Görev ▸ Aşağıdaki sayfadan alıntıya göre Mahmut Canbay, Türk-Alman gençlik değişim programlarında uzun yıllar ne tür projelerle yer almış?

Sayfadan alıntı ▸
Gençlik Köprüsü ekibi bu diyalog formatıyla öncelikle geçen senenin hafızalardan şöyle bir geçirilmesini amaçlıyor. Neslihan Aksoy bunu şöyle açıklıyor: Öğrenen bir organizasyon olarak bizim burada en önemsediğimiz konu, proje partnerimizden geri bildirim almak ve bu etkinlikte birbirimizden karşılıklı bir şeyler öğrenmek. Bunun yanı sıra partnerlerimizin çalışmalarını takdir etmeyi ve bu tür etkinliklerle onları güçlendirmeyi de önemsiyoruz. Ancak bu şekilde kapıları açabilir ve konuları etkin bir şekilde ele alabiliriz.

Bu nedenle katılımcılar gelecek projelerinde nelerin korunup nelerin değiştirilmesi gerektiğini tartışmak için burada küçük gruplar halinde bir araya geliyorlar. Türk-Alman gençlik değişim programlarında uzun yıllar tiyatro projeleriyle aktif olarak yer alan Mahmut Canbay’ın cevabı net: “Farklı kültür ve dillerle çalışmaya devam edelim. Bu bizi gerçekten çok zenginleştiriyor.” Canbay’ın Elif Obmann ve Henrike Moll-Cheng’le birlikte gerçekleştirdiği grup çalışmasında dile dair engellere rağmen bunun ne kadar iyi işleyebildiği görülüyor: Her üçü de ortak bir dilde akıcı bir şekilde anlaşamıyor olsalar da karşılıklı tercüme ya da tek tek kelimeler yoluyla iletişim sağlanıyor.

Mevcut veriler ▸
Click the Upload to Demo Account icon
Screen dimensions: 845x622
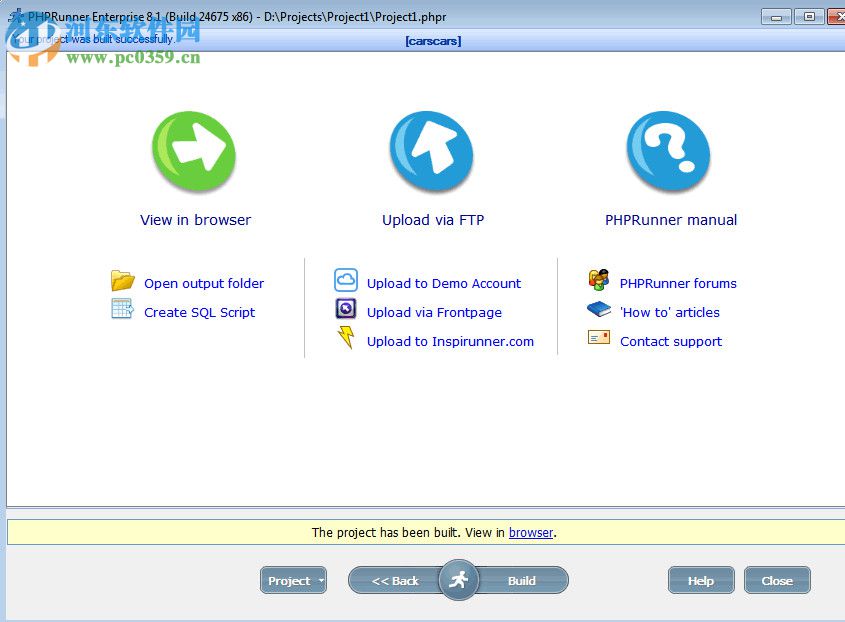tap(345, 282)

Tam cevap ▸ Tiyatro projeleriyle.